• _Document text_:
_ _ _ _

Israel must satisfy hawks without triggering the war everyone fears

As Foreign Policy reported in early March 2026, senior Israeli officials are quietly discussing exit strategies to avoid an endless conflict. One Israeli official stated: I’m not sure it’s in our interest to fight until the regime is toppled. Nobody wants a never-ending story. The concerns driving these discussions include rising oil and gas prices threatening a global economic crisis, and the rapid depletion of advanced missile interceptors. Israel and the US are risking an unsustainable war of attrition. Israel prepared for a weeks-long Iran campaign and is unlikely to deploy ground forces, according to Reuters.

Netanyahu has shifted from what his biographer Anshel Pfeffer called the most risk-averse of Israeli leaders to direct military engagement. As The Atlantic reported, Netanyahu’s greatest gamble is now open war with Iran. Foreign Affairs analyst Shira Efron warns of false promises of total victory. While Israel celebrates military successes in degrading Iranian capabilities, it remains uncertain how the Israeli government will manage an unpredictable escalatory spiral. Israel declared victory after the 12-day war in June 2025, only to face renewed conflict months later.

Trump continues demanding unconditional surrender, while Israeli and US officials acknowledge the bombing campaign is nearing its military objectives but question whether regime change justifies the mounting costs. As the New York Times reported, Iran is pursuing asymmetric endurance: expand the battlefield, disrupt oil flows, exhaust enemy air defences, and wear down Trump’s political will. For Iran, mere survival constitutes victory. Israel must respond forcefully to any ceasefire violation, as Netanyahu stated, but each response risks the spiral both sides claim to want to avoid.

_ _ _ _

• _Provided material_:
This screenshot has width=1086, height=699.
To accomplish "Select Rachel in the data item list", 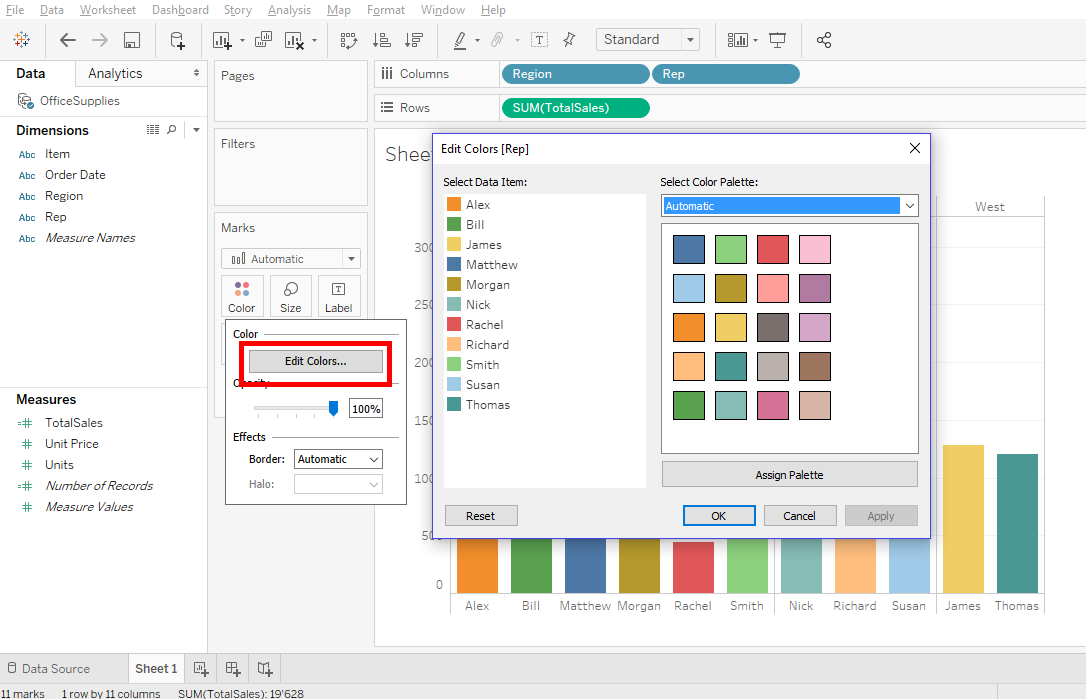I will [x=484, y=325].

_ _ _ _

• _Required work_:
(1) From the article on Israel's war with Iran, reproduce the passage starting with "Netanyahu has shifted" and going on through "conflict months later.".
(2) Answer these questions using the article on Israel's war with Iran:
(a) Which publication reported in early March 2026 that senior Israeli officials were discussing exit strategies?
(b) Which Foreign Affairs analyst warns of false promises of total victory?
(c) According to the New York Times, what strategy is Iran pursuing?
(3) Continue the article on Israel's war with Iran, picking up after its final sentence.

• _Replies_:
(1)
Netanyahu has shifted from what his biographer Anshel Pfeffer called the most risk-averse of Israeli leaders to direct military engagement. As The Atlantic reported, Netanyahu’s greatest gamble is now open war with Iran. Foreign Affairs analyst Shira Efron warns of false promises of total victory. While Israel celebrates military successes in degrading Iranian capabilities, it remains uncertain how the Israeli government will manage an unpredictable escalatory spiral. Israel declared victory after the 12-day war in June 2025, only to face renewed conflict months later.

(2)
(a) Foreign Policy
(b) Shira Efron
(c) Asymmetric endurance

(3)
The trap tightens with every exchange

According to AP News, a top Iranian security official, Ali Larijani, threatened US President Donald Trump in an online message on X on Tuesday March 10, 2026. The IRGC stated it would expand retaliatory attacks against US and Israeli targets, launching new-generation missiles at sites in Israeli-occupied territories, Beersheba, Tel Aviv, and the Azraq Air Base. Iran struck the Haifa oil refinery in the June 2025 conflict, becoming the only state actor to directly strike Israel. The conflict has moved from decades of shadow war into open warfare.

Israel’s Arrow 3 interceptor stocks reportedly ran critically low during the previous 2025 conflict. As Foreign Policy reported, the US and Israel face potential exhaustion of advanced air defence interceptors through prolonged attrition warfare, not battlefield defeat. Vali Nasr, former State Department advisor, suggests the Trump administration may have miscalculated, as Iran and Israel have a higher tolerance for pain than anticipated. RAND analyst Raphael Cohen characterises any détente as merely a tactical pause unlikely to last, predicting the next round of the Iran-Israel war will be even bigger than before.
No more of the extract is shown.